→ Exercise instructions
In the stretch of the listing from the line containing "Open the Desk 1 desk switcher" through the line containing "coord(52,61)", replace "account menu" with "user menu" and leave everything else unchanged. Return only those lines.

→ Excerpted data
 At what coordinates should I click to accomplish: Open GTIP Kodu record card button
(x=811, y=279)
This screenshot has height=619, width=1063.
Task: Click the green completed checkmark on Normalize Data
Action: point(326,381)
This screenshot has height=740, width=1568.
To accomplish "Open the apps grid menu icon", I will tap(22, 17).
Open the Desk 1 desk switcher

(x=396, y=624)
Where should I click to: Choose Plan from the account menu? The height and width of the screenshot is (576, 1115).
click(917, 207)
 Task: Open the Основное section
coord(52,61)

...

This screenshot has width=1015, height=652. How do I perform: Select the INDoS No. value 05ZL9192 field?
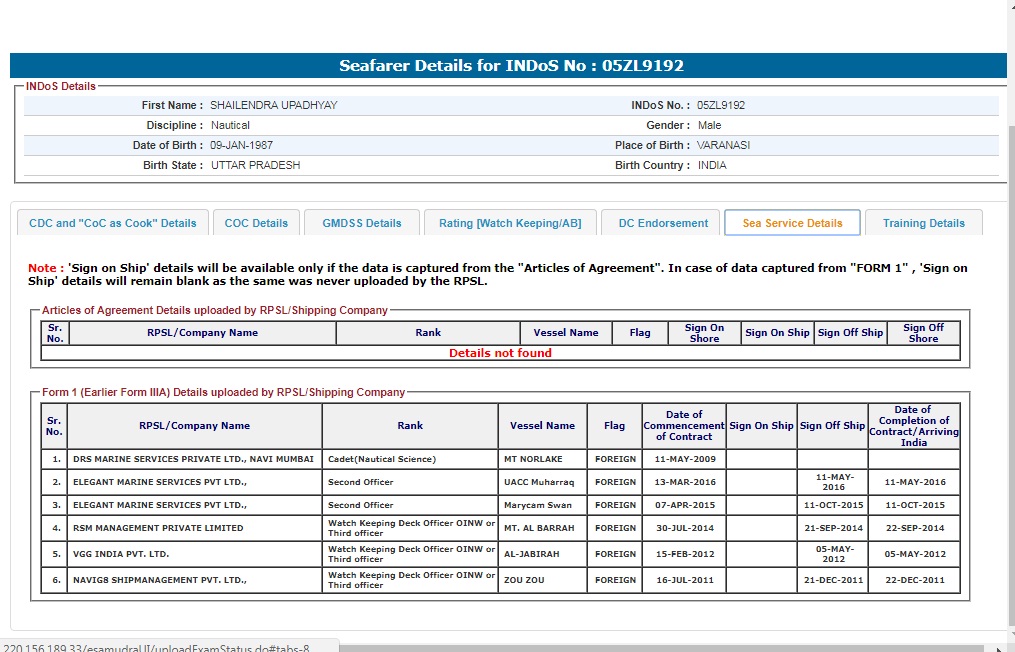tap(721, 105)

→ The completed task
Open the Desk 1 desk switcher

(x=396, y=624)
Where should I click to: Choose Plan from the user menu? The height and width of the screenshot is (576, 1115).
click(917, 207)
 Task: Open the Основное section
coord(52,61)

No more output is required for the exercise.